Find the line in the entries below that contains "Task: Advance to the next page". Repeat it exactly, and every line after it through the line that contains "Viewport: 1334px width, 866px height.".

Source data:

......

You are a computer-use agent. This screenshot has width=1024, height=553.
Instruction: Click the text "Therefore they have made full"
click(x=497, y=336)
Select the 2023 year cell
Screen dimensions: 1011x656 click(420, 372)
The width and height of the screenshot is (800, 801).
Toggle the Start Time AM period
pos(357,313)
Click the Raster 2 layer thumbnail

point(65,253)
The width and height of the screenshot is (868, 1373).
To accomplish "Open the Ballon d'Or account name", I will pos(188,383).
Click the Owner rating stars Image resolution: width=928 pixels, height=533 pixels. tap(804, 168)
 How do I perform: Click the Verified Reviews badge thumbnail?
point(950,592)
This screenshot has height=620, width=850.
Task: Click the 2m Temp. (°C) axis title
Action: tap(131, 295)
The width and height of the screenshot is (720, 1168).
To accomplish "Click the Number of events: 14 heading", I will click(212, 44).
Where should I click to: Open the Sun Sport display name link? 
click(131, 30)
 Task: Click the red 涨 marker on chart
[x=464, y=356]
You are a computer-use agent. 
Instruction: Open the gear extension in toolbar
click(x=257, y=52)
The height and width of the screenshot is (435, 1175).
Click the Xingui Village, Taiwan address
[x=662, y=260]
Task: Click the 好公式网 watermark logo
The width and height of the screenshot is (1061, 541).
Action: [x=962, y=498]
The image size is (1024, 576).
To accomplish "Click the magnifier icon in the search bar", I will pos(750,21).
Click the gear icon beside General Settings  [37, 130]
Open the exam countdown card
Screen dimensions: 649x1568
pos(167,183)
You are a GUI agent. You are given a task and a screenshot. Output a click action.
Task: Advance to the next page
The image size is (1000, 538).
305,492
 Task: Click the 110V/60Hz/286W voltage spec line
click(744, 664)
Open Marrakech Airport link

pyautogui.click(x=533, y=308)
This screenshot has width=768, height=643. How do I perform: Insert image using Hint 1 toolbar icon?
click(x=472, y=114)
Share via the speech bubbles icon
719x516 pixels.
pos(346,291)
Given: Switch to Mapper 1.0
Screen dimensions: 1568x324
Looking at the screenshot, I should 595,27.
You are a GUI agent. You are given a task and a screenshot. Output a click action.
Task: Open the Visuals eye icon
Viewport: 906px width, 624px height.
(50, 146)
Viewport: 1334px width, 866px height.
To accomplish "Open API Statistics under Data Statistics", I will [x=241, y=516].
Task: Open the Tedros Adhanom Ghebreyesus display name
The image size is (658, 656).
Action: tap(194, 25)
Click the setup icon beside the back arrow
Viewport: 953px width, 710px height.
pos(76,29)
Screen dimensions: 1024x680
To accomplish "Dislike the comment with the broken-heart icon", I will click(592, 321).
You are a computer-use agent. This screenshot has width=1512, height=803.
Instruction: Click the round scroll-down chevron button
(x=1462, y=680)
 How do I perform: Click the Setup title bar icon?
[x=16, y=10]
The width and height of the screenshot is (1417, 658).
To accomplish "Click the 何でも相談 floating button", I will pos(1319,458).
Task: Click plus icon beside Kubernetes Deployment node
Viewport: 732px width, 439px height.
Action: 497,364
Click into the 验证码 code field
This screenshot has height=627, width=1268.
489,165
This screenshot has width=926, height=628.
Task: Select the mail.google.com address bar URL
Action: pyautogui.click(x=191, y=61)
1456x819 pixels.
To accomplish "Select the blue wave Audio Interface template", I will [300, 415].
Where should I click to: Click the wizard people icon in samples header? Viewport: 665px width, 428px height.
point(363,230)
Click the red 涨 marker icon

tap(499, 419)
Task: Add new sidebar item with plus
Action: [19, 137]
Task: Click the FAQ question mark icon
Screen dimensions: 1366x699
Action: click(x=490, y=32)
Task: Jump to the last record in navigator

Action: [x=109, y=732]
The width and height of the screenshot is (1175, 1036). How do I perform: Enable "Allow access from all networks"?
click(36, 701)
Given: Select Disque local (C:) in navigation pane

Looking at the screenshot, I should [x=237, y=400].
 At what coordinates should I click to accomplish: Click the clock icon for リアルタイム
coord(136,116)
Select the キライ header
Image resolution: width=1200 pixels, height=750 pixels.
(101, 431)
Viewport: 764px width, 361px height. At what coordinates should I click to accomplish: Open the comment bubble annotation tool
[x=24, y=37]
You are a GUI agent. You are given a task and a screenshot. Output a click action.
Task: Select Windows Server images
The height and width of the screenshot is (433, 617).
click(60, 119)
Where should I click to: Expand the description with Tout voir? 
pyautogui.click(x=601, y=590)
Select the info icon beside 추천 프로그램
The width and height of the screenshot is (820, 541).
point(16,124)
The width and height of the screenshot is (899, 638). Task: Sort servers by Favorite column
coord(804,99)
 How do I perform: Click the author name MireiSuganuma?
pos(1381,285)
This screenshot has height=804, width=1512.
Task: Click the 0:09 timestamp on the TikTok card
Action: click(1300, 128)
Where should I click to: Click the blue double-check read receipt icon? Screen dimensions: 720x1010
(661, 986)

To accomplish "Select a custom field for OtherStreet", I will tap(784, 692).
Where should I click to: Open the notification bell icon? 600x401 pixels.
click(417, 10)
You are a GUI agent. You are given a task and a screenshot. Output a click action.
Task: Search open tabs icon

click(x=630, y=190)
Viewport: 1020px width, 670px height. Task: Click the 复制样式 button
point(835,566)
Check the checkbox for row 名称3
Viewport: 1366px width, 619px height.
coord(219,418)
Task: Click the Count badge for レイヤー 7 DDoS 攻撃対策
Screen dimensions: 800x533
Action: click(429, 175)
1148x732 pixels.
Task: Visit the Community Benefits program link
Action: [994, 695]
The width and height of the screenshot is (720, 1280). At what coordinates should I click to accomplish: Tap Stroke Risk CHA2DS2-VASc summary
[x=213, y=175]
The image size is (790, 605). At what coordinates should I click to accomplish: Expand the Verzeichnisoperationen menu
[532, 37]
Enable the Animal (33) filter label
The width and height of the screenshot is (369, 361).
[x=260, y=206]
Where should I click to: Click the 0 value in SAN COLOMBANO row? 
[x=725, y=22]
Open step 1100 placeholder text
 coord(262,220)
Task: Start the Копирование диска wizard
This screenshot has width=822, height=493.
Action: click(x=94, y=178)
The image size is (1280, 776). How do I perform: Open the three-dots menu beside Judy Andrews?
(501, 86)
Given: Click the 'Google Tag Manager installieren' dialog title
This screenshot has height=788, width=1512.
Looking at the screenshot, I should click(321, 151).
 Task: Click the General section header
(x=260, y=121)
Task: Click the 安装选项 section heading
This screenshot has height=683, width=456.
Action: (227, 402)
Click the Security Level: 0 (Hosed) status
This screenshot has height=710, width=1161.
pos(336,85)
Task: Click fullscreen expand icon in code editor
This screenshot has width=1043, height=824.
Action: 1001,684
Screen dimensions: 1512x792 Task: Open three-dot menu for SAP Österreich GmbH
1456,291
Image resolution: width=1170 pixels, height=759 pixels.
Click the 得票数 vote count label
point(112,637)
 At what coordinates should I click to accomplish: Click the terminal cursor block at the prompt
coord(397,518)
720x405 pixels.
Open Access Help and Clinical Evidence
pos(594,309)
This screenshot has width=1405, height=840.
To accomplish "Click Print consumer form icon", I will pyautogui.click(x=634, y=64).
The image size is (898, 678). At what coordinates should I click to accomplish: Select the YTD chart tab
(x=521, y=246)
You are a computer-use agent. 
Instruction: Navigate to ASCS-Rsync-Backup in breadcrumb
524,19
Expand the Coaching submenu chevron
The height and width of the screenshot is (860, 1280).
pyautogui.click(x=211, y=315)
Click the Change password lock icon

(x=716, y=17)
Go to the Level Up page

......

Answer to this task:
Task: Advance to the next page
The image size is (1000, 538).
305,492
 Task: Click the 110V/60Hz/286W voltage spec line
click(744, 664)
Open Marrakech Airport link

pyautogui.click(x=533, y=308)
This screenshot has width=768, height=643. How do I perform: Insert image using Hint 1 toolbar icon?
click(x=472, y=114)
Share via the speech bubbles icon
719x516 pixels.
pos(346,291)
Given: Switch to Mapper 1.0
Screen dimensions: 1568x324
Looking at the screenshot, I should 595,27.
You are a GUI agent. You are given a task and a screenshot. Output a click action.
Task: Open the Visuals eye icon
Viewport: 906px width, 624px height.
(50, 146)
Viewport: 1334px width, 866px height.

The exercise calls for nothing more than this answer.